* BEGIN Data supplied *

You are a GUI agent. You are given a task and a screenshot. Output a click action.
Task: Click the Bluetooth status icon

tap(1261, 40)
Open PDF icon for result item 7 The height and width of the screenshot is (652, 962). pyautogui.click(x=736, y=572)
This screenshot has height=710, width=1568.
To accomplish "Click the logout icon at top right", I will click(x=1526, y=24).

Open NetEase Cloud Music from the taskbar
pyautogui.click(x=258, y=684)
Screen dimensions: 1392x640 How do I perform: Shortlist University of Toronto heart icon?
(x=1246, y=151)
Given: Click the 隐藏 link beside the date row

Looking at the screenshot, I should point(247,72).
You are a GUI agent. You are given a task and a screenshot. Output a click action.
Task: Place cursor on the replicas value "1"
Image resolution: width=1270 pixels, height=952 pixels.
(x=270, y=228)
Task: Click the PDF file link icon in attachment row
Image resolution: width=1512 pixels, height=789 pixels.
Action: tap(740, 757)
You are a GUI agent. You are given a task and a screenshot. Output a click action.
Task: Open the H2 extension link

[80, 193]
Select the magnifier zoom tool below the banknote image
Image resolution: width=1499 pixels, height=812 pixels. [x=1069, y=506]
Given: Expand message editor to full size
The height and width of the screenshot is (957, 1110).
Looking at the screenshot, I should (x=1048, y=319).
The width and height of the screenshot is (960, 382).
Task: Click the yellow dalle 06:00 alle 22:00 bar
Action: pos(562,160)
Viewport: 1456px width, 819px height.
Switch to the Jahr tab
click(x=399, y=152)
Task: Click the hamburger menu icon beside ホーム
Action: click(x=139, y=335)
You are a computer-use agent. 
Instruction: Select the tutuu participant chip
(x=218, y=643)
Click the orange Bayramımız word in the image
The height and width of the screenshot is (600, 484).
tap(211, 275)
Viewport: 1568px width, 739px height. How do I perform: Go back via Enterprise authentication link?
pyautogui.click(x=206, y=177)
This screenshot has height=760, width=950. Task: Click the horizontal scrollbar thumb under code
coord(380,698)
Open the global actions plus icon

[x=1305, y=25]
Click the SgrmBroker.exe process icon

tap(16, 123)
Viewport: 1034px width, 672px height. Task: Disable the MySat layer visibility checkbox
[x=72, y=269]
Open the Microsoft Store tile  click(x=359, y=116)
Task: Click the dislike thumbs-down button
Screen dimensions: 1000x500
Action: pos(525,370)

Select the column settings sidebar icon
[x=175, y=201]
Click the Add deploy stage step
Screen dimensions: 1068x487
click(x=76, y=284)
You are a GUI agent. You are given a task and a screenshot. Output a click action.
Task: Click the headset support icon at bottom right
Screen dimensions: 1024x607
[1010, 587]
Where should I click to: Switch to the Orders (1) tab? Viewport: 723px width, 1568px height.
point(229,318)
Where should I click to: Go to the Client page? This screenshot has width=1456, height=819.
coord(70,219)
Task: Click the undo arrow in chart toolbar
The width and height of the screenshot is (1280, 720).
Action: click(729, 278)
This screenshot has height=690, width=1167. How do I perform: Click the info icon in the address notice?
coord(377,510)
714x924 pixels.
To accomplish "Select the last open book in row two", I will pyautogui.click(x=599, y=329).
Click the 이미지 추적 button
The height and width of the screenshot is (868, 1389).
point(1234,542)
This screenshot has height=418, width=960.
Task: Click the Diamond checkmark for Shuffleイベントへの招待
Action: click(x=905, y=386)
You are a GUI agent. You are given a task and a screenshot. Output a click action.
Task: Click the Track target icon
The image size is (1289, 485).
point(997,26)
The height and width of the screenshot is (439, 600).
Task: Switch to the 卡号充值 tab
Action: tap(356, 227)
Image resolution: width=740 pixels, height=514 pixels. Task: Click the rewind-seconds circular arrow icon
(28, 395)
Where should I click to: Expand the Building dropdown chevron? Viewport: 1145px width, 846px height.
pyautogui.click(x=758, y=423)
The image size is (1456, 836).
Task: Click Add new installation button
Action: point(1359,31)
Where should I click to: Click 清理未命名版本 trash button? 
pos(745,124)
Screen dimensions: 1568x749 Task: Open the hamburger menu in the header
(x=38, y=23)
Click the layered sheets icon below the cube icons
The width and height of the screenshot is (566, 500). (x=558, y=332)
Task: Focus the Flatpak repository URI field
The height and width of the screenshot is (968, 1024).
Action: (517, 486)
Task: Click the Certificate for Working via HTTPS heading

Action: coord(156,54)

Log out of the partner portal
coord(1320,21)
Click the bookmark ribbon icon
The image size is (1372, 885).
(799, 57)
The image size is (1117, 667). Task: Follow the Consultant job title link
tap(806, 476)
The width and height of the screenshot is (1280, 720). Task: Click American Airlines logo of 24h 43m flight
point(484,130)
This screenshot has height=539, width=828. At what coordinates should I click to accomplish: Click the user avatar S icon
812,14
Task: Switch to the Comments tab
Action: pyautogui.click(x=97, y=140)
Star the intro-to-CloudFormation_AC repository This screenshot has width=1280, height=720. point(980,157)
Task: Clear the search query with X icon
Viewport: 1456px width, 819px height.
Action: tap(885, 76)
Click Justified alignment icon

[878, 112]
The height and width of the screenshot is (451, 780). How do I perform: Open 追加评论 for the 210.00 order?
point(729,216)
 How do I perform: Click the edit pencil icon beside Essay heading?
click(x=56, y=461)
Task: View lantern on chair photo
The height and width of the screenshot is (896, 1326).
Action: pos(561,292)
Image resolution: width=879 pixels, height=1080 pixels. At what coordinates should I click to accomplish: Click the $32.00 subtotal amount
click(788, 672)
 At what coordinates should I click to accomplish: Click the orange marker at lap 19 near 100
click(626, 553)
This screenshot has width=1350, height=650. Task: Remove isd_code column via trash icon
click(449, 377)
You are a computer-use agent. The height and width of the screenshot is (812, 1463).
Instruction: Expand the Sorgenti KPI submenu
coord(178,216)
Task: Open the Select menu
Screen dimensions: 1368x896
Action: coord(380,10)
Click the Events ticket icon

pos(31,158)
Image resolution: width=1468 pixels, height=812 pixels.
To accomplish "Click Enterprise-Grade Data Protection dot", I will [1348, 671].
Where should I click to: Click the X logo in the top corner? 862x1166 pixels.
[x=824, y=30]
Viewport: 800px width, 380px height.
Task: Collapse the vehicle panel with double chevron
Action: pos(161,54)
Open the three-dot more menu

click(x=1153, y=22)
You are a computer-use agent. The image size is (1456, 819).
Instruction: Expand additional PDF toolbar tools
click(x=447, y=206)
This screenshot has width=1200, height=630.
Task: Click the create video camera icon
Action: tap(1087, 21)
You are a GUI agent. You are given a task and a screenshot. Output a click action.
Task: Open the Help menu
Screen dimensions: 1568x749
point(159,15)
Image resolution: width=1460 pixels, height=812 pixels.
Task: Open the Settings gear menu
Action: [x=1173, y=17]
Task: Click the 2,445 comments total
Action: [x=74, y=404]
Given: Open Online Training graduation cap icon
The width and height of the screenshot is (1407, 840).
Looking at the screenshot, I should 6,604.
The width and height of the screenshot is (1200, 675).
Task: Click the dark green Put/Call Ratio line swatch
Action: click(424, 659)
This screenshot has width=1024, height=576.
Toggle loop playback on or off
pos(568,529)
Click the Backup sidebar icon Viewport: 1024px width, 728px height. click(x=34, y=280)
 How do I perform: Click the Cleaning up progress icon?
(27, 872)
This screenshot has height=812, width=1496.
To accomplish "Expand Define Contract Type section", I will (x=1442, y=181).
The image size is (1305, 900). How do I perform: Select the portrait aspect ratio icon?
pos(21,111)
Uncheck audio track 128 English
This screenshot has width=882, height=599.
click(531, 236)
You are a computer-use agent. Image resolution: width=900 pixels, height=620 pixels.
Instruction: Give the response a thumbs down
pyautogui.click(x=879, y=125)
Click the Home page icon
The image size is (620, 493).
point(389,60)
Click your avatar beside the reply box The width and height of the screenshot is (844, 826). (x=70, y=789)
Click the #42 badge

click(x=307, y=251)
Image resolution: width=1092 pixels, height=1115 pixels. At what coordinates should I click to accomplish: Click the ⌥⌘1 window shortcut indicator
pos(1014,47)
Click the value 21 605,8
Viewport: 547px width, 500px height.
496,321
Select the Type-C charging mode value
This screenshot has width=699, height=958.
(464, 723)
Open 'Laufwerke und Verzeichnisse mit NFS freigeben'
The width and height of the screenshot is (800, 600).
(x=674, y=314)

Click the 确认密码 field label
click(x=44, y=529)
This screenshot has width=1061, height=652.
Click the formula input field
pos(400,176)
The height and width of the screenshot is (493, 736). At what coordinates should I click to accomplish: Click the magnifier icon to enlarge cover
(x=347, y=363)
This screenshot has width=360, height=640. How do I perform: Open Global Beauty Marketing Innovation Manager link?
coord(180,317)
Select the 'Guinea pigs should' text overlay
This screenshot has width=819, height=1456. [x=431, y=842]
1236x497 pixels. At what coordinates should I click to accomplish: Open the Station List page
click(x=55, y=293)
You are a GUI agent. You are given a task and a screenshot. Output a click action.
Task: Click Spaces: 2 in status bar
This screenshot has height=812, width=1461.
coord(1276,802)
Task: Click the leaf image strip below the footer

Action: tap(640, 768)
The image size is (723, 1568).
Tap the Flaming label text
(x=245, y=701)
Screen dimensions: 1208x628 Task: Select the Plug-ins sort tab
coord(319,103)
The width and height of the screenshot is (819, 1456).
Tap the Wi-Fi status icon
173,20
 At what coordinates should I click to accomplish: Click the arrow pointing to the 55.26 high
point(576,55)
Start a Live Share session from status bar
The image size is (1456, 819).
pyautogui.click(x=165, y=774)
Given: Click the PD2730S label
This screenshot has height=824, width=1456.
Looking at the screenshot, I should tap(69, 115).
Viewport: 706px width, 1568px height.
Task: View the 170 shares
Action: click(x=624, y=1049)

* END Data supplied *

**Short exercise:** Copy verbatim the records from the line containing "Where should I click to: Click 清理未命名版本" through the line containing "point(484,130)", both lines included.

**The answer:**
Where should I click to: Click 清理未命名版本 trash button? 
pos(745,124)
Screen dimensions: 1568x749 Task: Open the hamburger menu in the header
(x=38, y=23)
Click the layered sheets icon below the cube icons
The width and height of the screenshot is (566, 500). (x=558, y=332)
Task: Focus the Flatpak repository URI field
The height and width of the screenshot is (968, 1024).
Action: (517, 486)
Task: Click the Certificate for Working via HTTPS heading

Action: coord(156,54)

Log out of the partner portal
coord(1320,21)
Click the bookmark ribbon icon
The image size is (1372, 885).
(799, 57)
The image size is (1117, 667). Task: Follow the Consultant job title link
tap(806, 476)
The width and height of the screenshot is (1280, 720). Task: Click American Airlines logo of 24h 43m flight
point(484,130)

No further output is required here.